Nesse sentido, vale ilustrar com um exemplo prático. Considere um imóvel vendido por R$ 600 000,00, com custo de aquisição de R$ 100 000,00. Na pessoa física, o ganho de capital tributado a 15% geraria IR de R$ 75 000,00. Já em uma holding patrimonial tributada pelo lucro presumido, aplica-se coeficiente de presunção de 8% sobre a receita bruta (R$ 48 000,00) e alíquota de IRPJ e CSLL correspondentes, resultando, no total, em R$ 40 200,00 de imposto, o que eleva o lucro líquido em cerca de R$ 34 800,00.
Esse ganho de eficiência fiscal demonstra por que muitas estruturas patrimoniais preferem o lucro presumido.
Além do aspecto tributário, a adoção do lucro presumido facilita o planejamento sucessório. A centralização de participações em uma única holding torna mais ágil e transparente a transmissão de quotas ou ações aos herdeiros, seja por doação com reserva de usufruto, seja por partilha em inventário — sem multiplicar bens distintos ou gerar fragmentação patrimonial. A previsibilidade dos tributos, decorrente dos percentuais fixos, permite avaliar antecipadamente o impacto de eventuais transmissões inter vivos, evitando surpresas fiscais que comprometam o patrimônio da família.
No campo da governança corporativa, a holding sob lucro presumido permite estabelecer regras claras de distribuição de dividendos, eleição de administradores e critérios de alocação de lucros, reforçando a proteção patrimonial.
Com custos de compliance reduzidos, a família ou grupo de sócios pode concentrar-se em decisões estratégicas de investimento, mantendo o patrimônio segregado de eventuais passivos operacionais.
Por outro lado, esse regime não é isento de cuidados. Quando as margens efetivas de lucro são inferiores aos percentuais presumidos, a tributação pode exceder aquela do lucro real, onerando a holding. Além disso, receitas financeiras não isentas — como juros de mora ou multas — também compõem a base de cálculo presumida, podendo elevar o IRPJ e a CSLL. Há, ainda, a limitação de não compensar prejuízos fiscais de exercícios anteriores, o que, diferente do lucro real, impede a utilização de créditos em cenários de resultado negativo.

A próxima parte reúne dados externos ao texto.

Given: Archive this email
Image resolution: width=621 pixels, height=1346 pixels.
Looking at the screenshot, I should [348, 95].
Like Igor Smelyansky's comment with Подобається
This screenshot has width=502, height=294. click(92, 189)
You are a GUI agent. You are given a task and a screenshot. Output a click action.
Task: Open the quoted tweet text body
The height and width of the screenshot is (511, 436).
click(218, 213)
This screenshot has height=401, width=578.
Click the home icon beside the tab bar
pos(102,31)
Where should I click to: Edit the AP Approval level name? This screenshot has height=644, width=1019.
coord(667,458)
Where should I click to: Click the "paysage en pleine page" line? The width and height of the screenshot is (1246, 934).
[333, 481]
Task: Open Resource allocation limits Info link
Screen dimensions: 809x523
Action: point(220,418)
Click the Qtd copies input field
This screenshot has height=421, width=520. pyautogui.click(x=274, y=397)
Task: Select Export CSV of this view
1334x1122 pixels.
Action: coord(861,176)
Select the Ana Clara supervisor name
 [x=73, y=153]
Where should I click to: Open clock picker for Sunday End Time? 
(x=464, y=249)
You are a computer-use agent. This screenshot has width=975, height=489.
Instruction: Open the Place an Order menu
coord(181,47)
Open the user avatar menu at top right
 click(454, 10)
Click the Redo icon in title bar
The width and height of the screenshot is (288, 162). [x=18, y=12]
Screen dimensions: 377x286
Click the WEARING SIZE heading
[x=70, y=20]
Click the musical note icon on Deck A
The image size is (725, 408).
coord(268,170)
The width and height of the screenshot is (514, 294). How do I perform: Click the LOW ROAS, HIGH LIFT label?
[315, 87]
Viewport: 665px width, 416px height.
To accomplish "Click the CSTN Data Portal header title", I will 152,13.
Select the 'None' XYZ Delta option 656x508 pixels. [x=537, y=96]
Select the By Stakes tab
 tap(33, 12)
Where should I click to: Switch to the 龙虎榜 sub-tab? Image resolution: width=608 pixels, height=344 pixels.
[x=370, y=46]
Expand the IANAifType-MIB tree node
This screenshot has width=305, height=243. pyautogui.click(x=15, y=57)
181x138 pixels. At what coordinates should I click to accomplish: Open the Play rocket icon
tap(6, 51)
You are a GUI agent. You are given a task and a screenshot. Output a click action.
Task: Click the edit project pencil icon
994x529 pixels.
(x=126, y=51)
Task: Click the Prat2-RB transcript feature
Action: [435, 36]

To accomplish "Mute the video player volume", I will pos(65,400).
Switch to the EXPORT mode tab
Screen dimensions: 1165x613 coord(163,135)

É fundamental observar as interpretações da Receita Federal e do CARF, consolidando o entendimento sobre a inclusão de receitas no regime de presunção. Soluções de Consulta e acórdãos confirmam procedimentos contábeis específicos para estoque e ativo imobilizado, bem como a aplicação de coeficientes conforme a atividade social da empresa, o que reforça a importância de contar com assessoria tributária especializada.
Em suma, o lucro presumido na holding desponta como alternativa vantajosa para estruturas patrimoniais que desejem aliar economia fiscal, simplificação contábil e fortalecimento do planejamento sucessório.
Entretanto, sua adoção requer análise detalhada do perfil de receitas, das projeções de lucro e das implicações de governança. Só assim será possível assegurar que os benefícios fiscais e administrativos se concretizem, sem inadvertidamente elevar a carga tributária ou expor o patrimônio a riscos desnecessários.
Referências Bibliográficas
– LEI nº 6.404, de 15 de dezembro de 1976. – LEI nº 9.249, de 26 de dezembro de 1995.
– LEI nº 9.430, de 27 de dezembro de 1996. – INSTRUÇÃO NORMATIVA RFB nº 1.700, de 2017.
– MAMEDE, João. Direito Societário e Holding Company. São Paulo: Atlas, 2021.
– PEREIRA, Beltrano. Planejamento Tributário em Holdings. Rio de Janeiro: Forense, 2020. – SOLUÇÃO DE CONSULTA Cosit nº 7, de 4 de março de 2021 (RFB).
– Tribunal de Impostos e Taxas, Acórdão 1401-007.333/2011.